ひだまり
前もって、今日の5人の食事会は中止してもらってるから………

後10分もすれば駅に着くはずだ。

『お仕事お疲れ様。駅で待ってるから、気を付けておいで。』

メールを送ると急ぎ足で駆けてくる、彼女が見えた。

車に近づく彼女に

「乗って」と言っても……固まって動かない。

「後ろから車が来るよ。」と急かすと、慌てて助手席に乗り込み

シートベルトをはめて、得意顔をしている。

以前、カニのお世話で川原に行った時……はめることが出来なかったから

出来たことを、誉めて欲しいんだろう。

ホントに可愛い性格だ。

「急にごめんね。
今日は集まらないって、先生達に聞いたから………
門限……て言うか、何時まで一人?」

「多分、両親は……夜中に帰って来るかも………。分からないですけどね。
言ってても帰らないことって……良くあるので。
妹は…彼氏と一緒だから……10時くらいかな?
それで………どうして帰りに待っててくれたんですか?」

「あぁ~ごめんごめん。
ドライブに付き合ってもらいたくて、時間を聞いたんだ。」

「そうだったんですね。
ところで………どこに……って言うか、どうしてドライブに??」

「流石にそこは、疑問を持つんだね。
何処かは……着いてからね。
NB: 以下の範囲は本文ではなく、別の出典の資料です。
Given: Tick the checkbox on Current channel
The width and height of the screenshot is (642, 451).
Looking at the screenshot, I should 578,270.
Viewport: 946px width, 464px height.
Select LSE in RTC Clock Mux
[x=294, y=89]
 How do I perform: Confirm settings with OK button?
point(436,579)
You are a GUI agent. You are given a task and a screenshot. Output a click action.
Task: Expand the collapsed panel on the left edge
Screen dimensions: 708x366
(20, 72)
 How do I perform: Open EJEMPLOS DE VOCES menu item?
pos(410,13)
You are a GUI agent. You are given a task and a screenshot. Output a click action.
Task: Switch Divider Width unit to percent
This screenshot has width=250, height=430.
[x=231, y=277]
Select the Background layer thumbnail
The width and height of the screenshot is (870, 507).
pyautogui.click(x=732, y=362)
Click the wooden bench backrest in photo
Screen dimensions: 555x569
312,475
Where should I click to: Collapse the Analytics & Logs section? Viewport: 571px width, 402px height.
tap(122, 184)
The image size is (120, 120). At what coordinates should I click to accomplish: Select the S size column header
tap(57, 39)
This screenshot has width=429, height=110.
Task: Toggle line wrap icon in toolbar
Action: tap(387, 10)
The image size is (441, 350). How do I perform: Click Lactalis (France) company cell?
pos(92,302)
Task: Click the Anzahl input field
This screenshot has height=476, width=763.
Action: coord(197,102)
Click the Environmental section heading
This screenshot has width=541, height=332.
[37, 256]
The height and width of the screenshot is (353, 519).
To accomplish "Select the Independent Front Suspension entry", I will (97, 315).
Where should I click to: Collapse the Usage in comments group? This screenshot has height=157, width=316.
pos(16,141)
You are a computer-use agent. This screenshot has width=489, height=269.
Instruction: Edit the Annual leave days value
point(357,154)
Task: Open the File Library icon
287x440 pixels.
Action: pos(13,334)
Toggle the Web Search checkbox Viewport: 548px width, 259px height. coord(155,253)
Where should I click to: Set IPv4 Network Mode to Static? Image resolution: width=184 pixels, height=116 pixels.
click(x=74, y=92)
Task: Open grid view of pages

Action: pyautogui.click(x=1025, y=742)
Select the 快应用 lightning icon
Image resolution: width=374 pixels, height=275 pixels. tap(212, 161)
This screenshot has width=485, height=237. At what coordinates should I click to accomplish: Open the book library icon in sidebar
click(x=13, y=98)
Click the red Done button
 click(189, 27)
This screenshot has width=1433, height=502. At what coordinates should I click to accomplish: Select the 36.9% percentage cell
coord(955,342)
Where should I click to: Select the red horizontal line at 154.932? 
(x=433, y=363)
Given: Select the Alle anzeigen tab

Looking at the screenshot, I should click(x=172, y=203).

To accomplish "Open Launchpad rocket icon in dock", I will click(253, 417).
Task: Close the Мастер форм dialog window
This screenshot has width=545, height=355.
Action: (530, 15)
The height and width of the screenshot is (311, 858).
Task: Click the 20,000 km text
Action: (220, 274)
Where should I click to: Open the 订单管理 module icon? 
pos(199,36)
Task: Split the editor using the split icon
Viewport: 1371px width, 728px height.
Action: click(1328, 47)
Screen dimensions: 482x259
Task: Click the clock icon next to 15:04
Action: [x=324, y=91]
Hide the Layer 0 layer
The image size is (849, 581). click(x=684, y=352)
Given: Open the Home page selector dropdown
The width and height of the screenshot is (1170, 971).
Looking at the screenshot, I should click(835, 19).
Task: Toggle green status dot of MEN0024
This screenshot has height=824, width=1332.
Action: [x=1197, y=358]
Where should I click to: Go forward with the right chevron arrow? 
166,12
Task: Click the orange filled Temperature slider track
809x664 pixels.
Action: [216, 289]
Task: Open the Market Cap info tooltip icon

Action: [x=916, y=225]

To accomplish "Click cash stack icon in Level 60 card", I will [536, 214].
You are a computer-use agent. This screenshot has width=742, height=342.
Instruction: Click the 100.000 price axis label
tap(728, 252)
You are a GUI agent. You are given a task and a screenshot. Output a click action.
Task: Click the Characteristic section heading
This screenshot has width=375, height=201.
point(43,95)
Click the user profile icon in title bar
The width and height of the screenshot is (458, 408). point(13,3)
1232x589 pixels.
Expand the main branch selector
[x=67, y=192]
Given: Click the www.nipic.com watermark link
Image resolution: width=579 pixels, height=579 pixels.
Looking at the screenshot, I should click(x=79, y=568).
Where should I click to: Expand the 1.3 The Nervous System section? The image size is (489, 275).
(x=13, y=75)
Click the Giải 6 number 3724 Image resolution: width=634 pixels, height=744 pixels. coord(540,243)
説明しにくいところだからねぇ~
どうしてか……も、詳しくは…後でだけど……
四人にクッキーあげたの……知ってるよね?
先生には、なかったでしょう?先生は、まだだったから。
クッキーが苦手だって言ってたから……
嫌いな食べ物より、一人淋しくないように……ドライブでもどうかな?って思って。」

「わぁ!嬉しいです。
先生と二人なのは……ドキドキですけど。
やっぱり、嬉しいです。」

「そんなに喜んでもらえると、オレも嬉しいよ。」

お花畑に赤ずきんちゃんを、誘い込むオオカミみたいで気も引けるけど

この後の告白を思うと…………オオカミの方が緊張でガチガチだ。